DJI’s New Module System Takes Practice

When I first got the Action 2 to review I was incredibly excited by the possibilities afforded by such a small camera. However, as I shot with it I found myself having to deal how to handle, use, and charge three separate modules (the main camera, the front touchscreen, and the battery). Plugging into a computer to unload a microsSD card, for example, requires confirmation on the touchscreen module, not the main screen. And each module has a separately-charged battery.

I suspect most users will develop a couple basic styles for using the Action 2 and stick with them. One quirk I found slightly annoying is that every time I wanted to reconnect to the camera from my phone it took awhile and then required several clicks. I’d like to see something fast and simple.

The First-person Lanyard is a Cool Feature

DJI has taken advantage of the magnetic attachment system to create an accessory that allows you to put a lanyard under your shirt and ‘snap’ the camera onto the outside.

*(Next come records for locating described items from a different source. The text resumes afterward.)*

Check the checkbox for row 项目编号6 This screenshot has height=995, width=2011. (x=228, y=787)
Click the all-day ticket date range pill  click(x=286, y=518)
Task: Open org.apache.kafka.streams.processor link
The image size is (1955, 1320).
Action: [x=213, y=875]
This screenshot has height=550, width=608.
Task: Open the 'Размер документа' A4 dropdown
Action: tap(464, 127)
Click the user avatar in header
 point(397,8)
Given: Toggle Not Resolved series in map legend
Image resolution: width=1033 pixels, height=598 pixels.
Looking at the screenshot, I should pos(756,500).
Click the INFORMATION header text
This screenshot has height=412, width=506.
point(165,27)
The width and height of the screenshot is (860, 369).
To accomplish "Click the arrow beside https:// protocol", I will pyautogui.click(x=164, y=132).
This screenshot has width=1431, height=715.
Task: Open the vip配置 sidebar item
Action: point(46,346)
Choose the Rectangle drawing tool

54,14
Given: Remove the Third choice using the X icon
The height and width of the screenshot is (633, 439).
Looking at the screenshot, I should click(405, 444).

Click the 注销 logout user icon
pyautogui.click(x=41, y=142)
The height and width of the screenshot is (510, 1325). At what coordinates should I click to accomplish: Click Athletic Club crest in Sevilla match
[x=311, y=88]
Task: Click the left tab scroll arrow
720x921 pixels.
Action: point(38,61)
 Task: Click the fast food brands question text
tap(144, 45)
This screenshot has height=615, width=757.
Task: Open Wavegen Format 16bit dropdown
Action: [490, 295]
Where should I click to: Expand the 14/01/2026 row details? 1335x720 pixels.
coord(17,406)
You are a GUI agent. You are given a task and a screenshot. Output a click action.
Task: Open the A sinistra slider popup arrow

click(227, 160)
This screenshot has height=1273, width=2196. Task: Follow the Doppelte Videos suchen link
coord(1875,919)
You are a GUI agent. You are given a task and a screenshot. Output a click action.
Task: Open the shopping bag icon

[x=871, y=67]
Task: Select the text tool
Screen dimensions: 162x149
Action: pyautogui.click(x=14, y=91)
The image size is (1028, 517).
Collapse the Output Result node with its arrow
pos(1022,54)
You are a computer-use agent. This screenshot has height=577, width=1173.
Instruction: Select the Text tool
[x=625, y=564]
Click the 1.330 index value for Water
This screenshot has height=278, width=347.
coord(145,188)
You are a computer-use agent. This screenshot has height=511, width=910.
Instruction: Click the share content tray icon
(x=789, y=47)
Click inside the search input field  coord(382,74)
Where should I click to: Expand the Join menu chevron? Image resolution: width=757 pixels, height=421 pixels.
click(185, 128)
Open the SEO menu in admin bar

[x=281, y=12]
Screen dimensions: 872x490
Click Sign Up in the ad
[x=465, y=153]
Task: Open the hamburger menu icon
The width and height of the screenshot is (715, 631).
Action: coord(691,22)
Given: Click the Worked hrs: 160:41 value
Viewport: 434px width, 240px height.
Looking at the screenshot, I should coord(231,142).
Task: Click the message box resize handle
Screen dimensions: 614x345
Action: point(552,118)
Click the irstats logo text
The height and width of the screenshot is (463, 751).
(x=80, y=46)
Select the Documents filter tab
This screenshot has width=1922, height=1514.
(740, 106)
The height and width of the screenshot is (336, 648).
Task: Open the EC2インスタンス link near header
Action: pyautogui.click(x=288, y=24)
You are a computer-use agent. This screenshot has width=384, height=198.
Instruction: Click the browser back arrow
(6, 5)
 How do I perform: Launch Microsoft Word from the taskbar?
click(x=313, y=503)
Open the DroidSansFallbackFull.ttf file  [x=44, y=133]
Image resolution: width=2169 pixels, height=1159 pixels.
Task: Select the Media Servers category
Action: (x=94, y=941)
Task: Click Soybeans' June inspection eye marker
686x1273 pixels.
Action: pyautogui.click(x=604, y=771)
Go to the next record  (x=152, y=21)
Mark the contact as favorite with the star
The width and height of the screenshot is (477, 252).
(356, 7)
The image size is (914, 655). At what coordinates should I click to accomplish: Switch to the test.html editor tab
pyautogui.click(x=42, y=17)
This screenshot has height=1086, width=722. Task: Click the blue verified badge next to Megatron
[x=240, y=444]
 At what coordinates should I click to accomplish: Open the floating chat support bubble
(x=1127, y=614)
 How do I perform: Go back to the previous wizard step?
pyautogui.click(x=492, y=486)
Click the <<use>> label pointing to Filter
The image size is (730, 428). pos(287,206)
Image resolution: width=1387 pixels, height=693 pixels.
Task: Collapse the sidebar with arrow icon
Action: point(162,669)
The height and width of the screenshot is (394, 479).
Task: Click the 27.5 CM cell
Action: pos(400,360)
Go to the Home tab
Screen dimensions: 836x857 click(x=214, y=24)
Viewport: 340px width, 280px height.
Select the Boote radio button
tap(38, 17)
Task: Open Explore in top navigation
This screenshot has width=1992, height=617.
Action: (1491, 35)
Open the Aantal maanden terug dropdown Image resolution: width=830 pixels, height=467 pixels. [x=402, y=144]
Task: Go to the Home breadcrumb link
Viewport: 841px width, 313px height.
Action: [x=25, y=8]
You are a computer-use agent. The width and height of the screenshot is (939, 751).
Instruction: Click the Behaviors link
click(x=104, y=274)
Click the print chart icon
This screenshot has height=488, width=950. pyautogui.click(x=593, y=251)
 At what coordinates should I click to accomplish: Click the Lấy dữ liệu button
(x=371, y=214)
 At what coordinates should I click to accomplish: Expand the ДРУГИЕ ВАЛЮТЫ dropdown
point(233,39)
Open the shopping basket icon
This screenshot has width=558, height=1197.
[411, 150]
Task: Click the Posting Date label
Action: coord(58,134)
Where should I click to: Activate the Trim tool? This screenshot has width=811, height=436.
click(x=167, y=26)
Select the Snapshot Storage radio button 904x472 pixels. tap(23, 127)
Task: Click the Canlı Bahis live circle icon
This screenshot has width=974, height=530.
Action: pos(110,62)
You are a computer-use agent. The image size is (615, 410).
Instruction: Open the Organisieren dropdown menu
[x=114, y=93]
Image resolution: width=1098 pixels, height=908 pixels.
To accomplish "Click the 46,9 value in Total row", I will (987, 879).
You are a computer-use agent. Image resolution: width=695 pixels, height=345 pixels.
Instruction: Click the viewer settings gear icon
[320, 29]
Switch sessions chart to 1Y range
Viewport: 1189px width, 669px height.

This makes for a quick and sometimes-interesting perspective. The only complication is that it needs another magnetic clip attached to the camera, so that’s one more thing to keep track of. There is also a traditional headband accessory available, but I didn’t get a chance to test it.

Heat is a Real Issue with the Action 2

The biggest issue I had with the Action 2 is heat. Simply charging the camera’s battery made it almost too hot to touch. The same is true with recording 4K video at 60fps and120fps. At the default temperature cutoff, it would only capture a few minutes at that speed before turning off. There is an option to increase the thermal limit, but of course that makes me a little bit nervous about what effect it might have on the lifetime of the components.

When I asked DJI about the heat issue, they responded by suggesting I use a lower frame rate or resolution, which is of course realistic, but doesn’t exactly solve the issue. I wouldn’t be surprised to see some clever cooling accessories for it. DJI has some preliminary data on how long before the Action 2 will shut off in each mode, but nothing final enough to publish yet.

Summary, Price and Availability

Clearly DJI is aiming the Action 2 squarely at the Hero 10 family from GoPro. Overall, I’m glad to see the form-factor innovation by DJI, and I think it will help shake up the market a bit. For anyone willing to put in the time required to learn a new system, it provides a lot of unique features, although I’d like to see some progress on the thermal front.

The DJI Action 2 is available for purchase today from DJI and authorized retail partners in several configurations. The DJI Action 2 Dual-Screen Combo retails for $519 USD and includes the DJI Action 2 Camera Unit, Front Touchscreen Module, Magnetic Lanyard, Magnetic Ball-Joint Adapter Mount, and Magnetic Adapter Mount. The DJI Action 2 Power Combo retails for $399 USD and includes DJI Action 2 Camera Unit, Power Module, Magnetic Lanyard, and Magnetic Adapter Mount. All other accessories will be sold separately.